◆ **Source passage**:
#####

Two years ago, I wrote a text about the authorities’ attempts to ban single pickets, the only form of protest available to Russians at that time. The text was published by Novaya Gazeta, where I have been working since then.
In what conditions prisoners live, how many people have died from the coronavirus, how the authorities are fighting freedom of speech on the Internet – I tried to answer these questions using open data: court decisions, state registers, information from websites.
On February 24, the war began. From Moscow, I moved to Riga with my editorial staff. Since then, most of my texts are about the war and its consequences. We write about falling incomes of the population, attempts by officials to evade sanctions, and count the number of Russian soldiers who died in the war.
I consider my work, especially now, extremely important. We are trying to preserve the opportunity for Russians to navigate the agenda, since for them the few independent media are the only source of information.
Description of portfolio:
In the text “Terror trouble and colonels”, I, using data from the Russian FSB, the Prosecutor General’s Office and the Judicial Department, told how the fight against terrorism in the North Caucasus turned into the persecution of schoolchildren, Muslims and protesters throughout Russia.

#####

◆ **Dataset excerpt**:
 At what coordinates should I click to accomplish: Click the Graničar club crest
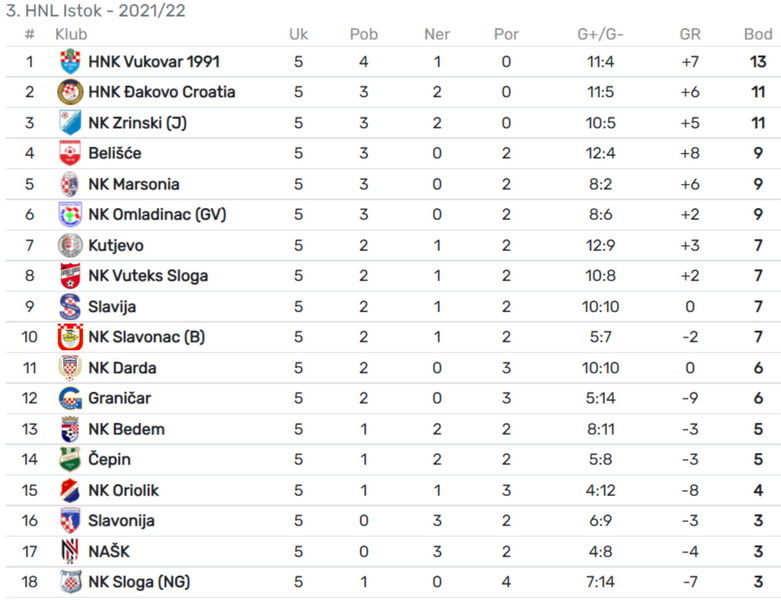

#####

◆ **Tasks to perform**:
(A) Rewrite the paragraph of the Novaya Gazeta statement that begins "On February 24, the war began" as a short bulleted list, keeping its main facts.
(B) Write the next part of the Novaya Gazeta statement, starting after its last sentence.

◆ **Answers for this exercise**:
(A)
- The war began on February 24.
- I moved from Moscow to Riga with my editorial staff.
- Since then, most of my texts have been about the war and its consequences: falling incomes, officials' attempts to evade sanctions, and the number of Russian soldiers who died in the war.

(B)
In the text “When it comes to weapons, age isn’t just a number”, using open international data, I analyzed the state of Russian military equipment at the beginning of the invasion of Ukraine.
For the “Kids with guns” text, I parsed the websites of 9,000 Russian schools to understand how education and extracurricular activities are becoming more militaristic and how propaganda is infiltrating schools.
Before the start of the autumn conscription into the army, I analyzed the texts of lawsuits against military registration and enlistment offices over the past six years. It turned out that many conscripts are drafted into the army with asthma and diabetes.
At the moment when the “grain deal” between Russia and Ukraine is under threat, we decided to analyze how grain is exported from the Black Sea ports and what role the deal plays for the whole world. In the text “The Kremlin diet” I described how Russia manipulated grain prices and deliberately delayed grain ships for inspection in Turkey.